▶ Short exercise a
In the records below, scale the lines that begin at the one containing "This screenshot has height=685, width=1298." and stop after the one containing "[x=28, y=327]". Give only those lines again, requests included, with every coordinate in the answers multiplied by 1.95 and rounded to a whole number (halves up), while all other numbers stay unchanged.

[start of Reading text]

The Trap of the “Cliché” Sub
I recently listened to a rant directed toward new female submissives. All the clichés and pitfalls and traps and nonsense. All the crap (and sometimes sheer stupidity) that comes with being a new sub. Of course there are some who skirt all the madness (hoorah!) but it’s more common than uncommon. The whole rant basically boiled down to new subs not knowing that their submission is a gift. I don’t buy into the whole notion of submission (or domination) being a gift*, but his rant seriously struck a chord in me.
- Believing a man is a Dom simply because he gives himself the title
- Subs who fall in love with a Dom who doesn’t love them back
- Doms who only see their subs during sexy time
- Subs who are so eager to please that they don’t examine if this Dom is a good man
- Doms who restrict a new sub’s communication with other knowledgeable people in the scene
- Subs pushing too many limits that aren’t ready to be pushed just to be pleasing
- Thinking that a Dom is a “Master” of a particular craft simply because he owns the toys
- Being a popular new toy to too many people
- Getting into a committed relationship (or slapping on a collar, ahem) before proper negotiations
- Negotiations? Huh?

[end of Reading text]
[start of Provided information]

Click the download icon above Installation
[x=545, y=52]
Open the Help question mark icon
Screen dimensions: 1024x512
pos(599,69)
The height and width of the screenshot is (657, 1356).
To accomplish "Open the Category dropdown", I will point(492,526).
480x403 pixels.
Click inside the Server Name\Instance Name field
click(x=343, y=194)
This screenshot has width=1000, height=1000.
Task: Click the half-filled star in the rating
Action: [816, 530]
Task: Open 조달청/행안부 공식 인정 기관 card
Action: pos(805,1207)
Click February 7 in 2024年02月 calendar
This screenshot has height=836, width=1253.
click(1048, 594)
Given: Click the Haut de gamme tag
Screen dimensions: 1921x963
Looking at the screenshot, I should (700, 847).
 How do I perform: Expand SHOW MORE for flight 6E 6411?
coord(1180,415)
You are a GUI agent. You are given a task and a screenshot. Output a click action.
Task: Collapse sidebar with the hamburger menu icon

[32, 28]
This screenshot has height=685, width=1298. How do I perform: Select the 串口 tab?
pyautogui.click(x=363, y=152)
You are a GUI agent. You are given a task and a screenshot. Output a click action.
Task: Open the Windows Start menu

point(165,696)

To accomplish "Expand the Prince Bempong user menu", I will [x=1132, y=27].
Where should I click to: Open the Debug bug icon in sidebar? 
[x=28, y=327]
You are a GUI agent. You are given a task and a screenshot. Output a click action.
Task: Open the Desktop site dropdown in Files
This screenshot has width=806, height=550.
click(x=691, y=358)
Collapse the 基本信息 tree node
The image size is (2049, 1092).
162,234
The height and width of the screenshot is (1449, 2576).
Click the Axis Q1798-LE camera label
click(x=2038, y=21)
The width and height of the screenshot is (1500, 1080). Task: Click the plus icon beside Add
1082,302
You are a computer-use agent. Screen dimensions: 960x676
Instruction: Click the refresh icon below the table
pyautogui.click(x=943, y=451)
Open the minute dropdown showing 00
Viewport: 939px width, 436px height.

[end of Provided information]

▶ Short exercise b
Reproduce the passage from the text on the cliché sub, beginning at the words "The Trap of" and stopping after the words "chord in me.".

▶ Final answer a
This screenshot has height=685, width=1298. How do I perform: Select the 串口 tab?
pyautogui.click(x=708, y=296)
You are a GUI agent. You are given a task and a screenshot. Output a click action.
Task: Open the Windows Start menu

point(322,1357)

To accomplish "Expand the Prince Bempong user menu", I will [x=2207, y=53].
Where should I click to: Open the Debug bug icon in sidebar? 
[x=55, y=638]

▶ Final answer b
The Trap of the “Cliché” Sub
I recently listened to a rant directed toward new female submissives. All the clichés and pitfalls and traps and nonsense. All the crap (and sometimes sheer stupidity) that comes with being a new sub. Of course there are some who skirt all the madness (hoorah!) but it’s more common than uncommon. The whole rant basically boiled down to new subs not knowing that their submission is a gift. I don’t buy into the whole notion of submission (or domination) being a gift*, but his rant seriously struck a chord in me.